And unfortunately for you, nobody is intellectually "compelled" to think that trusting the singular uncorroborated source is "reasonable".  When an ancient fact comes to us by way of an uncorroborated singular source, you are a fool to pretend the fact is "established" or that the burden shifts to the skeptic to "disprove" it.

Furthermore, if the empty tomb was the major apologetic used by the apostles as you think, then there is legitimate room for skepticism, to wit, why wouldn't the other gospel authors have found this evidence for the empty tomb worthy of mention?  Peter allegedly refers to the empty tomb (Acts 2:29-32), and if as a conservative you believe Peter's preaching was the basis for Mark's gospel, then why doesn't Mark mention this story of the guards being employed to prevent grave robbers?
The conditions that have to be met for an argument from silence to be strong are rather stringent and are rarely met in historical work. (For details, see my paper “The Argument from Silence,” Acta Analytica 29 (2014), 215-28.)

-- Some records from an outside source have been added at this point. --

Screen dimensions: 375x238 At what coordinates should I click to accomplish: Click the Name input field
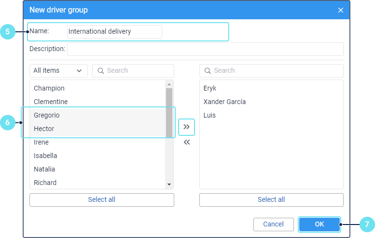[114, 32]
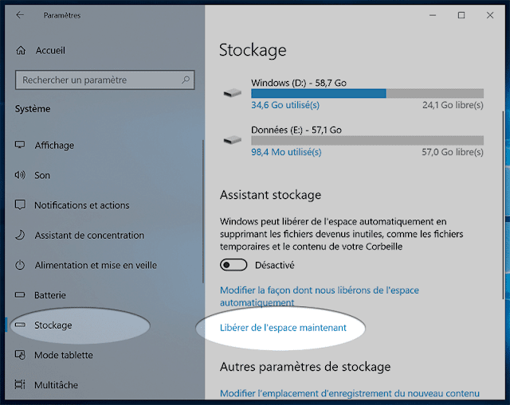Open the Accueil home icon
The height and width of the screenshot is (405, 510).
[x=21, y=50]
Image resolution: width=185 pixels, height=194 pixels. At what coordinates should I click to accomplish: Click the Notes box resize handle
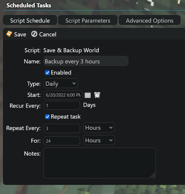point(153,175)
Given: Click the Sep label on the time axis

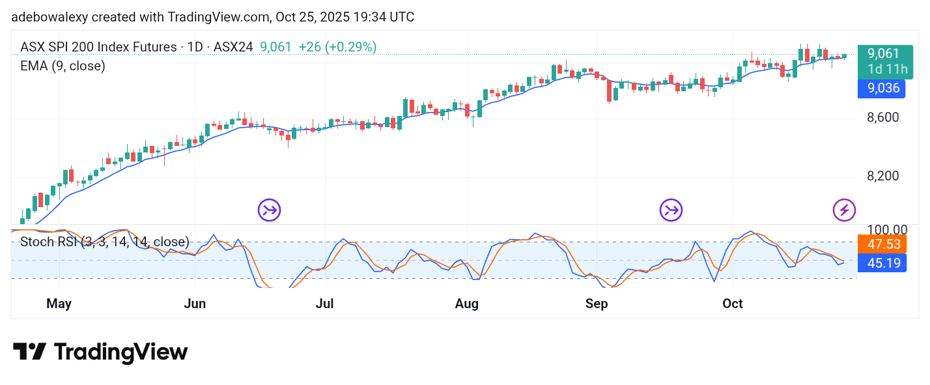Looking at the screenshot, I should click(x=597, y=304).
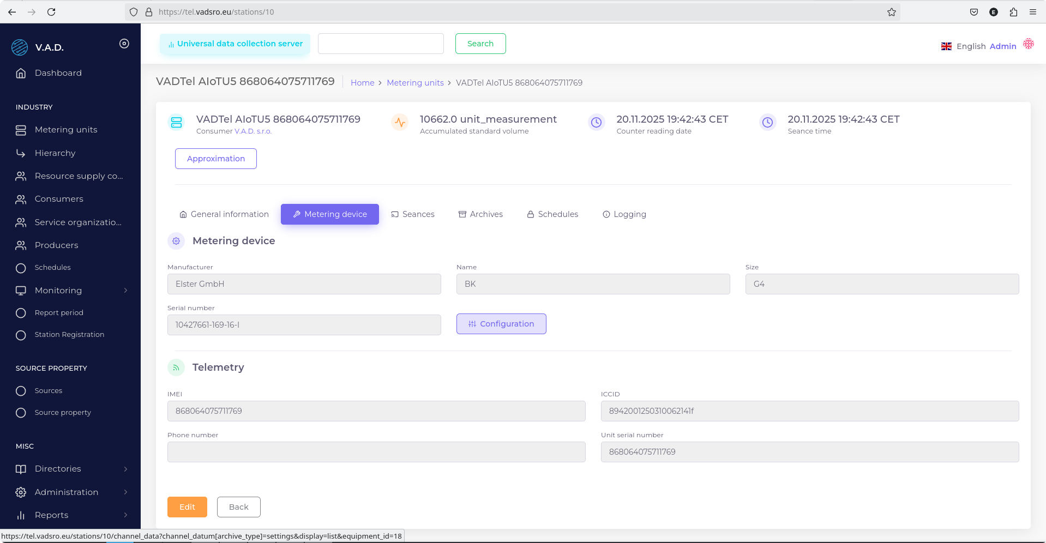Switch to the Seances tab

(x=413, y=214)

I overcame that objection:  If your assumption that Peter is the basis for Mark's gospel be correct, then we would not expect Mark to "choose to exclude" the part of Peter's alleged preaching that refers to the empty tomb.  Had Mark known about the guard at the tomb, this would have made the empty tomb seem more miraculous and he wouldn't have likely excluded it.  You are not going to show that skeptics are unreasonable in this, particularly because of the scholarship that is against Peter being a major source of Mark's gospel, and because of the scholarship that views the speeches in Acts as nuggets of historical truth that are laced with the author's own perspective, so that to what degree the speeches in Acts reflect or don't reflect on the alleged apostle being quoted, is impossible to determine with any reasonable degree of certainty.  All we need do as skeptics is show that your own presupposition of Petrine influence over Mark creates a presumption that Mark would both have heard about, and wished to record for posterity, Peter's focus on the reality of the empty tomb, a point Mark would find more forceful in the context of a story of about guards making sure nobody could steal the body.  You lose.

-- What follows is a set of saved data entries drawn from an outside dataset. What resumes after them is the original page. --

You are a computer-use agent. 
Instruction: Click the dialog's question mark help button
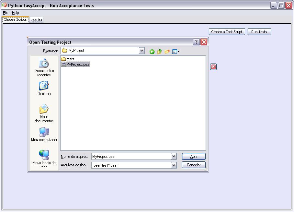[x=196, y=42]
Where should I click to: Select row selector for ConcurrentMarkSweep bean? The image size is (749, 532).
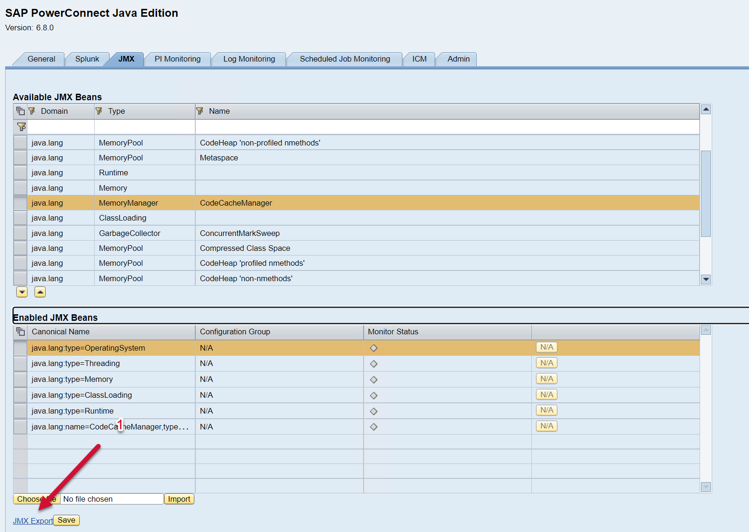point(20,233)
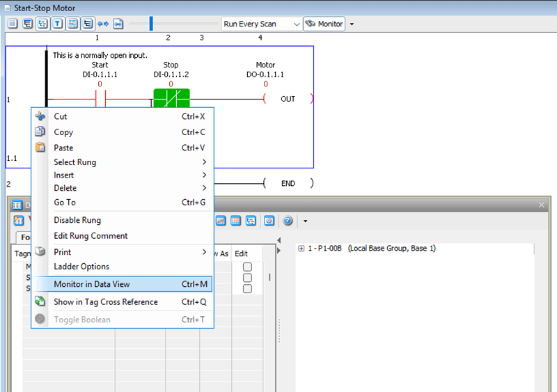Check the second Edit checkbox in Data View

pos(247,278)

And since it appears the chief scribes insisted Jesus was possessed by a demon and misleading Israel (Matthew 12:24), it is highly unlikely they'd allow somebody they consider a dangerous blasphemer the dignity of a proper burial.  If they seriously feared the disciples might conspire to steal the body from a tomb, they would have recognized that throwing Jesus' dead body to the dogs, as was customary anyway, would make it far more difficult for the disciples to later claim he rose from the dead. 
As Torley has not attempted to argue that the silence of the other evangelists meets the probabilistic challenge laid out there, I will not belabor the point.

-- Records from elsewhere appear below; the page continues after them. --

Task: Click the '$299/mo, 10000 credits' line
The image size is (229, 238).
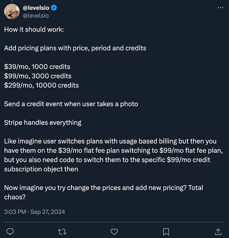Action: (x=41, y=85)
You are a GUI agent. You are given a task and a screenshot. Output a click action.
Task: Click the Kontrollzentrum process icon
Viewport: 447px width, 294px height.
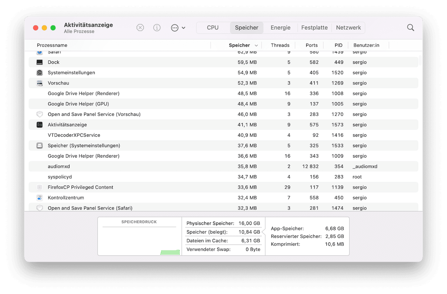coord(40,198)
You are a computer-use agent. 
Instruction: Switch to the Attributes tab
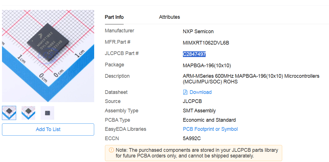(x=169, y=17)
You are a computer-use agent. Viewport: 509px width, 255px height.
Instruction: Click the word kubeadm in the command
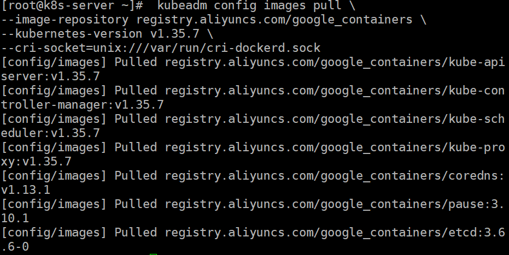(x=182, y=5)
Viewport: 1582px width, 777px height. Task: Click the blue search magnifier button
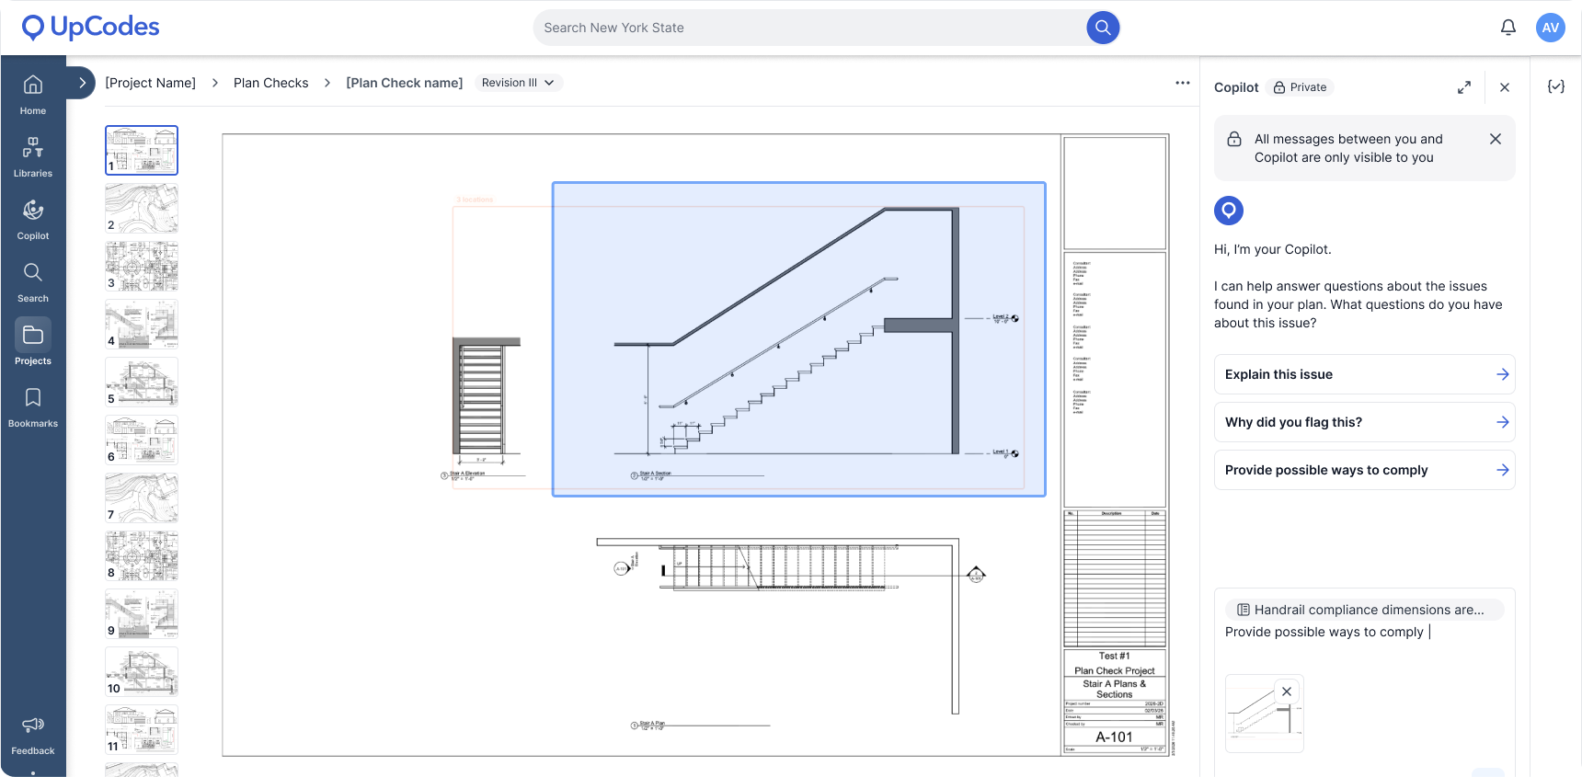(1103, 28)
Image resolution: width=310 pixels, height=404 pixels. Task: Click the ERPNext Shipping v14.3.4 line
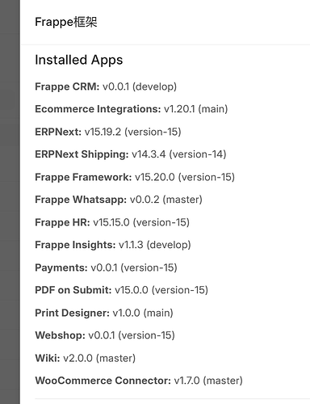(x=131, y=154)
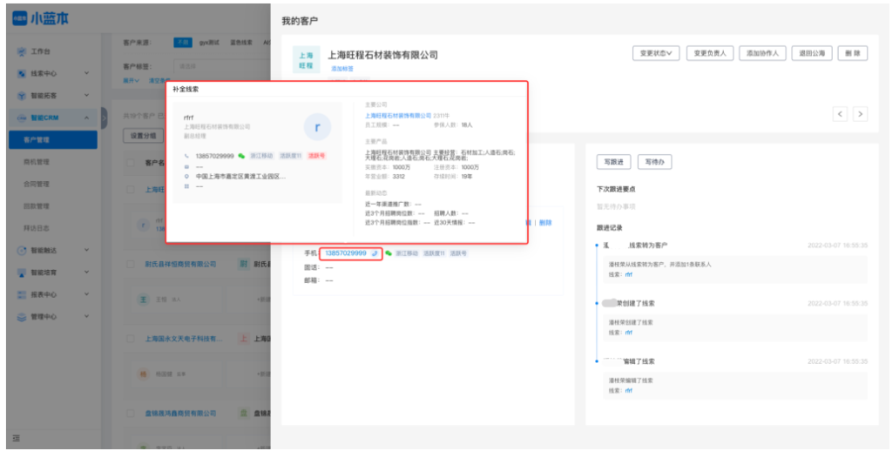892x451 pixels.
Task: Open 商机管理 in the sidebar
Action: tap(37, 162)
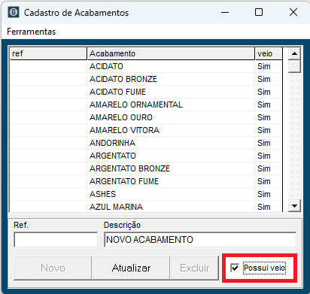This screenshot has width=310, height=294.
Task: Select the AMARELO OURO row
Action: click(146, 117)
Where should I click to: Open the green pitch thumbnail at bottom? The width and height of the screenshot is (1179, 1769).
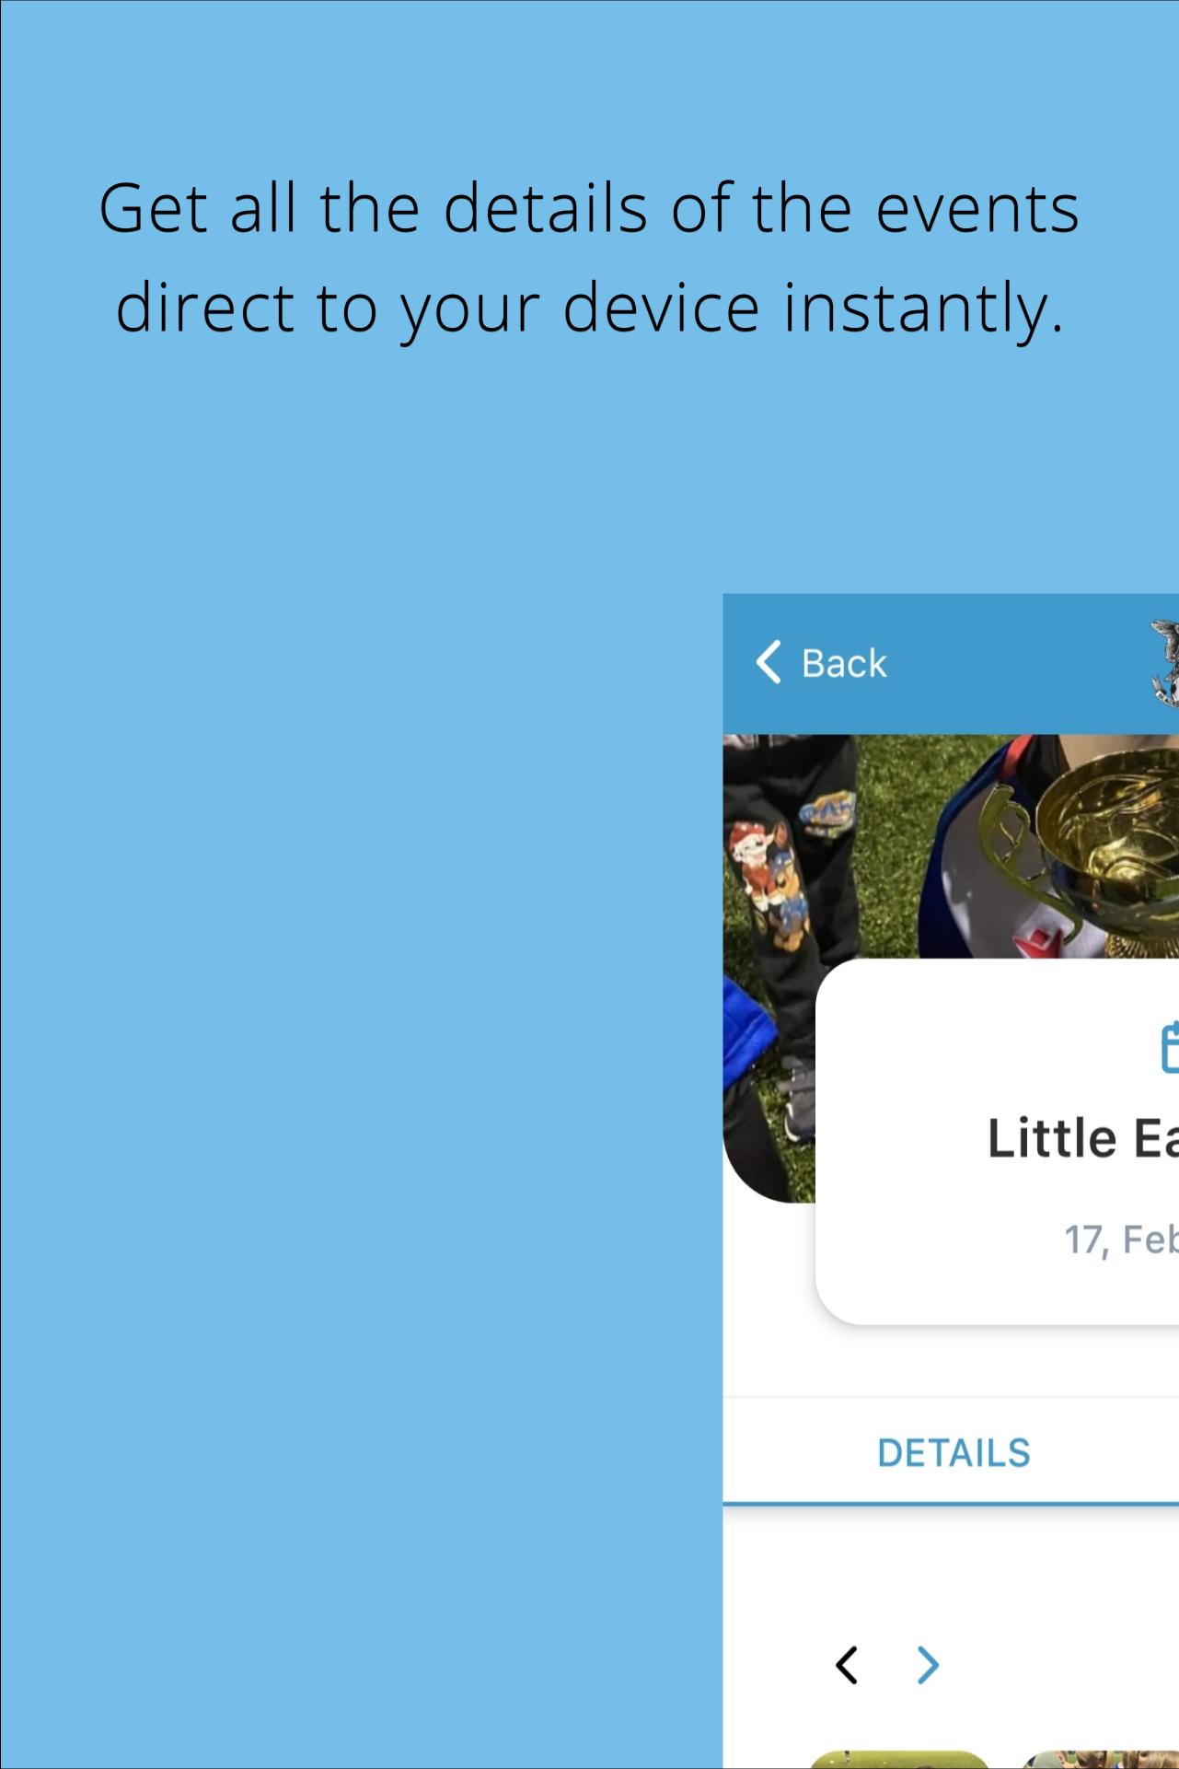pyautogui.click(x=898, y=1759)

Second, Torley objects that the account does not explain why the body could not have been stolen on Friday night. In making this objection, he assumes that the request was made on Saturday morning. For the moment, suppose it was; even so, the objection has little force. There are simply too many plausible ways for the rulers to fail to make the request on Friday. Pilate might have left pointed instructions that he wasn’t to be bothered further that evening. The Jewish leaders might have left someone of their own to keep an eye on the tomb overnight. Failing that, they might still have thought that it would be better than nothing to have a guard set for the remainder of the time period specified.
 Do you allow skeptics to get rid of problems through similarly unsubstantiated speculation?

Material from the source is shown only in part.